The 430-unit Sam’s membership warehouse division reported same-store sales declines in the final three months of 1995 and is expected to show a decline again in January, though Sam’s reported operating profits of $197 million in the third quarter, a 14 percent increase.
“Sam’s is just killing them right now,” said Buchanan of Natwest. He said because of concerns that Sam’s units cannibalized sales at adjacent Wal-Mart discount stores, beginning in late 1993 Sam’s was remerchandised for small business customers rather than retail shoppers, but the strategy backfired.
“I think we got a little off focus,” Voss said. “Our mission is to provide extremely good values for both wholesale and [individual] members.”
Wall Street also thought Wal-Mart was on a mission to break $100 billion in sales last year, but the chain will fall short. Wall Street expects Wal-Mart to hit about $94 billion when its fiscal year ends on Jan. 31, up from $82.5 billion in 1994.
Sales performance wasn’t helped by the chain’s weak Christmas, when the discount stores posted only a 2.7 percent same-store gain in December compared with a 9.7 percent gain in 1994.
However, Buchanan of NatWest said he believes Wal-Mart continues to take market share in apparel, which he attributes to the discounter’s margin structure and low prices.
“I think they’re doing a better job in apparel, but I don’t think it’s ever going to be a home run for them,” he added. “They’re doing a lot better than they were, in part by executing better and presenting better.”

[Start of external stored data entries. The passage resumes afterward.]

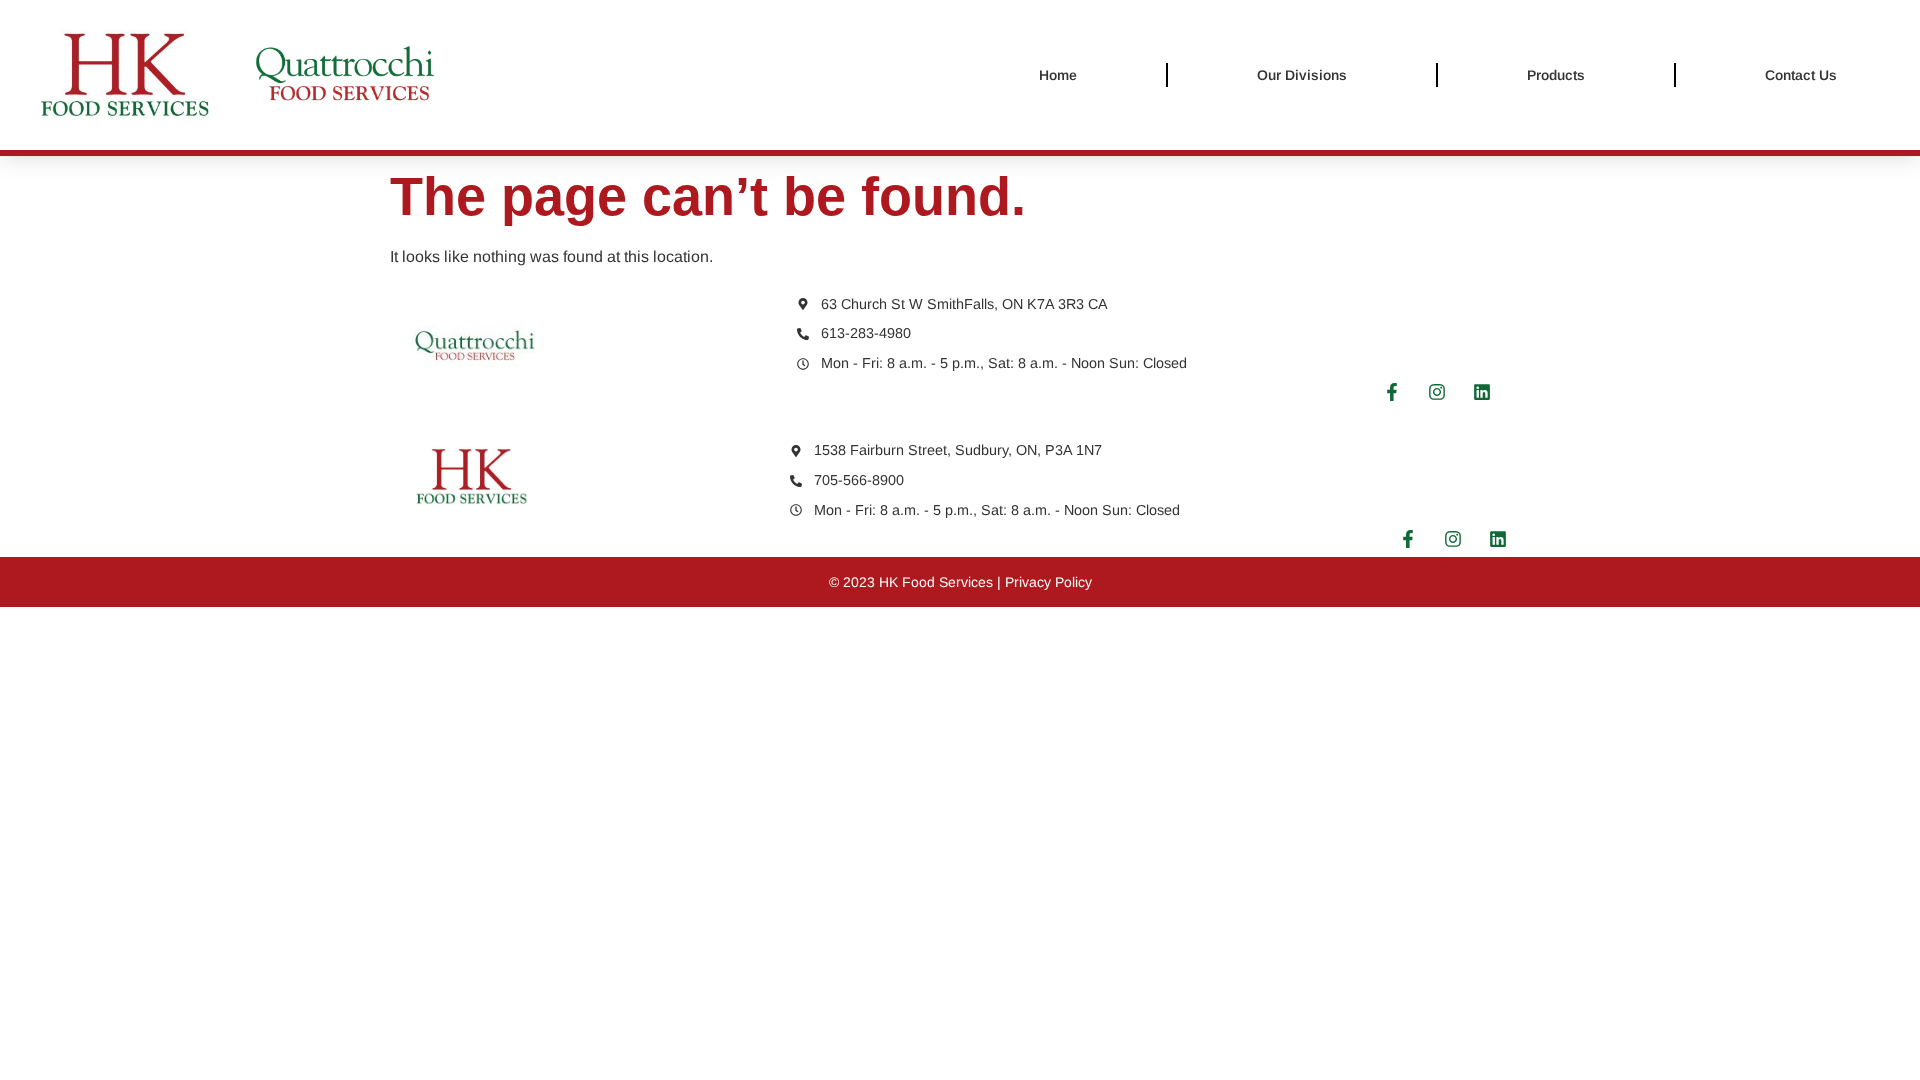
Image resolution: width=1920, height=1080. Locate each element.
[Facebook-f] (1392, 392)
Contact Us (1801, 75)
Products (1556, 75)
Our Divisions (1302, 75)
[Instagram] (1437, 392)
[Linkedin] (1482, 392)
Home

Buchanan said Wal-Mart’s updated assortment of Kathie Lee basics also helps sell “what’s beneath it in terms of quality, fashion content and price.”
Where Wal-Mart could really score is in international expansion. The discounter reportedly has invested more than $1 billion in international development over the last few years and operates more than 250 stores outside the U.S.
The international division trimmed its losses in the third quarter from $15 million a year ago to $10 million in the recent period. The 130 Canadian stores are showing better gains, with same-store sales up more than 10 percent in December, according to some estimates. In addition, the first supercenter in Argentina opened in Buenes Aires in November. It topped $5 million in sales in each of its first two weeks, according to analysts.
“No one recognizes the potential of this international investment,” said Dan O’Connor, president of Management Ventures, a consulting firm. “I do not believe by any stretch of the imagination that Wal-Mart’s growth is over.”
Whyte, of Stephens, agreed that Wal-Mart is eyeing some “huge opportunities” but cited the supermarket sector. “Nobody dominates the grocery store business the way Wal-Mart dominates the discount store business,” he said. “So they see some huge opportunities, especially in the small towns” where big grocery chains are not well entrenched. Wal-Mart will capitalize by converting discount stores to supercenters, including 95 this year. Whyte estimated that supercenters, which combine discount stores with supermarkets, sell 25 percent more general merchandise than discount stores due to cross-over shopping.
Whyte said Wal-Mart also expects to have positive cash flow by the end of next year, which would allow the company to begin reducing debt.
Rich Church, an analyst at Smith Barney, said that what Wal-Mart needs to get its earnings growth back on track is a better economy.
Still, Church rates Wal-Mart stock “outperform,” based on the current weak price. In the short term, he said the “stock is dead money,” but longer term, Wal-Mart has an attractive position in the market compared to other retailers.
“At the end of the day, I think it’s going to be Wal-Mart and Target,” Church said. “There’s an upper end of the discount sector and a lower end, and Wal-Mart and Target fill those segments very nicely.”